Perhaps the biggest surprise here is Archie Bonge, who was quite a promising painter when his life was tragically cut short at age 35 in 1936. Nun, an imposing oil of a young woman with an assembly of nuns behind her, is realistic yet dreamlike, fraught with psychological intrigue. Is it a nun's flashback to her worldly life, or a newly inducted novice's parting glance at her forsaken glamour? No matter, it's an image of remarkable presence and boundless mystery. Bonge was survived by his wife, Dusti, who became Mississippi's first real "modernist," exhibited with New York City's leading abstract expressionists at the Betty Parsons Gallery in the 1950s, and who eventually outlived him by almost 60 years. Here a representational watercolor of fishing boats, circa 1940, reveals stylistic affinities with Ninas, while other works such as her 1939 Child's Plate, Stork, share similarities with Anderson as well.
Ninas, of course, was a local legend, a grand character in the Hemingway mold, a painter and teacher who influenced many New Orleans artists before his death in 1965. Best known for his highly stylized paintings and drawings of the Caribbean islands where he lived before settling in this city, his local work sometimes melded social realism with his flair for tropicalia, as seen in No Parking on This Block, a French Market scene in which some tough characters share space with the chickens and produce. The almost odd man out here is George Wiggins, an illustrator and friend of Anderson and Archie Bonge from their Pennsylvania Academy days. Like a cross between Reginald Marsh and George Bellows, Wiggins is represented by his famous, circa 1930 Fight Gallery lithograph, a boxing scene where the action in the ring is matched by the no-less-kinetic gestures of the audience as it screams for blood. Nothing could be further from Anderson's mystical Horn Island scenes, but there are parallels with his mid-1920s figure studies, as well as those of Ninas. In all, Friends offers quiet insight over spectacle, enabling anyone with an interest in Anderson, Ninas and other regional art legends to see them in a colorful new light.
Like most successful artists, Ida Kohlmeyer is known for a certain look, in her case a colorful sort of abstract symbolism, and like other successful artists, her earlier work may not seem nearly as familiar as her signature style.

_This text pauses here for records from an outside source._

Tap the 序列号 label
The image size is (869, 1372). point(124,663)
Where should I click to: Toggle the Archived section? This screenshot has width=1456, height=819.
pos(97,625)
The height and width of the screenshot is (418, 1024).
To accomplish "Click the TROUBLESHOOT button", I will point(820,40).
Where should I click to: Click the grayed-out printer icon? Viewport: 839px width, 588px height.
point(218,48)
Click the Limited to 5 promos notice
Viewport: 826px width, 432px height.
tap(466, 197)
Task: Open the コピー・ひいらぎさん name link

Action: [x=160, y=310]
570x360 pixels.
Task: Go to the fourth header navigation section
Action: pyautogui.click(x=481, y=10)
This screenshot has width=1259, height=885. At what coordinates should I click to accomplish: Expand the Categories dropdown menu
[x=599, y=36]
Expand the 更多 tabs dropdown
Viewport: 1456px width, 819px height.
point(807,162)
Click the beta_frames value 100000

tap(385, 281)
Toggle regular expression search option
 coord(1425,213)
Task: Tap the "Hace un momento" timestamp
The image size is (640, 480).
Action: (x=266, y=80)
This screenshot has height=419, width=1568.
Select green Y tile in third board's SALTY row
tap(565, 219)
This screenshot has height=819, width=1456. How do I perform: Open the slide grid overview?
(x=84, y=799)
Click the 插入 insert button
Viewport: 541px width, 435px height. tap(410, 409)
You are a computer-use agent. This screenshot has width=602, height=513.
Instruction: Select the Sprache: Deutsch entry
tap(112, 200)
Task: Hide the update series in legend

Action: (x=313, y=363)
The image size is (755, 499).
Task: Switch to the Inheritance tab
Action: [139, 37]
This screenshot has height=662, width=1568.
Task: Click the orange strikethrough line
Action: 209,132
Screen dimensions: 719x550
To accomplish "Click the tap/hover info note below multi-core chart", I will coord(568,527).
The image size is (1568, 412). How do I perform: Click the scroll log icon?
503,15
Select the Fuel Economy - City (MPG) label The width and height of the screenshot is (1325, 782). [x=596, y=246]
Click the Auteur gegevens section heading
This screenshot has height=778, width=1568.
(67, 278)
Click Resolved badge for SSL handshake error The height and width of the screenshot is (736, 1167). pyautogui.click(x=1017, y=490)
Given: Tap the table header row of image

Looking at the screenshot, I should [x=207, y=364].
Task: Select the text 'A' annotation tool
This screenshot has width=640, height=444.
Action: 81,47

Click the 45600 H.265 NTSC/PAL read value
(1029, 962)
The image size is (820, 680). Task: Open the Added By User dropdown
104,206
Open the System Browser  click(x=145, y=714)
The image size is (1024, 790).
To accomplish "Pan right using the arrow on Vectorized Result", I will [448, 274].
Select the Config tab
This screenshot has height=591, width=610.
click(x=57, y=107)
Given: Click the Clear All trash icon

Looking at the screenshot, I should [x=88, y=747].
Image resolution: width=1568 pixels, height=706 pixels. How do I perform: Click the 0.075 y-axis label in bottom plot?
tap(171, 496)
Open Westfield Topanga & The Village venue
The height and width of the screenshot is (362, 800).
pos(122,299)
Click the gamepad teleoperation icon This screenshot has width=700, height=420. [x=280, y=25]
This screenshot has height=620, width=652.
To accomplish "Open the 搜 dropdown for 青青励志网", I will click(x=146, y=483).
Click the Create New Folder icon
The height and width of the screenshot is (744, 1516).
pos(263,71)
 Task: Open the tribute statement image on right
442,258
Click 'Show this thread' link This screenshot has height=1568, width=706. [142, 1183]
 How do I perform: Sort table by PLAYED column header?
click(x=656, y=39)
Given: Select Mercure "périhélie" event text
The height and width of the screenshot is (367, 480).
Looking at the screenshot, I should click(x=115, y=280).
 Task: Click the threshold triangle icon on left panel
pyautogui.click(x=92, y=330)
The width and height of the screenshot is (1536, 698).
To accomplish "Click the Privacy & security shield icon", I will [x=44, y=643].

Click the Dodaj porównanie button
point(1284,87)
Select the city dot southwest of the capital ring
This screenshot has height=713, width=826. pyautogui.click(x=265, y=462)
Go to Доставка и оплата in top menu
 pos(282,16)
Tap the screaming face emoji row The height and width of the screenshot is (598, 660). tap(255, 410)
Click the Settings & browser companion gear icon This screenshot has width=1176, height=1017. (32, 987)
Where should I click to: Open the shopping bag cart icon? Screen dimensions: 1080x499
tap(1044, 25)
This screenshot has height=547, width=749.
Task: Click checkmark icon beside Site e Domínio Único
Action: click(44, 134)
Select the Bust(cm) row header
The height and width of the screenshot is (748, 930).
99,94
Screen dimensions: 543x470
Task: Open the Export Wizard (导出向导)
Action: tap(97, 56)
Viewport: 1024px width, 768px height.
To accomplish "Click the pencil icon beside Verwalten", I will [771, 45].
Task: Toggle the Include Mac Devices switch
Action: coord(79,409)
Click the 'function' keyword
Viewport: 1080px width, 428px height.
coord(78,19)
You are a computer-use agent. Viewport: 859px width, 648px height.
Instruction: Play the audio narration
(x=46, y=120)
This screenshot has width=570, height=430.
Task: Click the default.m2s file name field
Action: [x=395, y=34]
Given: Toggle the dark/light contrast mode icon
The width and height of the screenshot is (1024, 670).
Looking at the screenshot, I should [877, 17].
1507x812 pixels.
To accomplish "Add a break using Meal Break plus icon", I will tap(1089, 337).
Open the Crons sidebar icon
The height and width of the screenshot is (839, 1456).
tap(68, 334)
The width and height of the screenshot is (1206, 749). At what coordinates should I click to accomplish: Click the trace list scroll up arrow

Kohlmeyer started off as an abstract expressionist in the 1950s after studying with Hans Hoffman, the expatriate godfather of the movement. As ab-ex waned in later years, Kohlmeyer experimented with other styles before settling on the "semiotic," or symbolic, abstraction that was her calling card from the 1980s until her death in 1997. Becoming Ida Kohlmeyer explores the work of her transitional years, including the pure, asymmetrical abstraction of her 1966 Aloft, as well as her mandala-like, vaguely biological canvases of the late 1960s. In fact, her 1969 Contained suggests a cross-section of some strange flower, maybe one of Georgia O'Keefe's blossoms redesigned by a genetic engineer. By the mid-1970s works such as Cluster were beginning to set the stage for her famous semiotic grids. But if you look closely, you can see the varied contents of this show as a kind of do-it-yourself Ida Kohlmeyer kit -- all the pieces of her mature style are here, all they need is the balance and color harmony that she eventually refined into her own painterly equivalent of perfect pitch.